Now that we have a NUMA process scheduler, provide a syscall interface
for finer granularity NUMA balancing. In particular this allows
setting up NUMA groups of threads and vmas within a process.

Signed-off-by: Peter Zijlstra <a.p.zijlstra@xxxxxxxxx>
---
 arch/x86/syscalls/syscall_32.tbl |    2 
 arch/x86/syscalls/syscall_64.tbl |    2 
 include/asm-generic/unistd.h     |    6 
 include/linux/mempolicy.h        |   35 ++
 include/linux/sched.h            |    2 
 include/linux/syscalls.h         |    3 
 kernel/exit.c                    |    1 
 kernel/sched/numa.c              |  582 ++++++++++++++++++++++++++++++++++++++-
 kernel/sys_ni.c                  |    4 
 mm/mempolicy.c                   |    8 
 10 files changed, 639 insertions(+), 6 deletions(-)

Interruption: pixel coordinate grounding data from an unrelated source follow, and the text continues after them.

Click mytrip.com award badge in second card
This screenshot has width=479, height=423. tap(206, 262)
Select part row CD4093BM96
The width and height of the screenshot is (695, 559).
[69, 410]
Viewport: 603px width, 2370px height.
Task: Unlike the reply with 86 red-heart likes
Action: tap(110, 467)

--- a/arch/x86/syscalls/syscall_32.tbl
+++ b/arch/x86/syscalls/syscall_32.tbl
@@ -355,3 +355,5 @@
 346	i386	setns			sys_setns
 347	i386	process_vm_readv	sys_process_vm_readv		compat_sys_process_vm_readv
 348	i386	process_vm_writev	sys_process_vm_writev		compat_sys_process_vm_writev
+349	i386	numa_mbind		sys_numa_mbind			compat_sys_numa_mbind
+350	i386	numa_tbind		sys_numa_tbind			compat_sys_numa_tbind
--- a/arch/x86/syscalls/syscall_64.tbl
+++ b/arch/x86/syscalls/syscall_64.tbl
@@ -318,6 +318,8 @@
 309	common	getcpu			sys_getcpu
 310	64	process_vm_readv	sys_process_vm_readv
 311	64	process_vm_writev	sys_process_vm_writev
+312	64	numa_mbind		sys_numa_mbind
+313	64	numa_tbind		sys_numa_tbind
 #
 # x32-specific system call numbers start at 512 to avoid cache impact
 # for native 64-bit operation.
--- a/include/asm-generic/unistd.h
+++ b/include/asm-generic/unistd.h
@@ -691,9 +691,13 @@ __SC_COMP(__NR_process_vm_readv, sys_pro
 #define __NR_process_vm_writev 271
 __SC_COMP(__NR_process_vm_writev, sys_process_vm_writev, \
           compat_sys_process_vm_writev)
+#define __NR_numa_mbind 272
+__SC_COMP(__NR_numa_mbind, sys_numa_mbind, compat_sys_ms_mbind)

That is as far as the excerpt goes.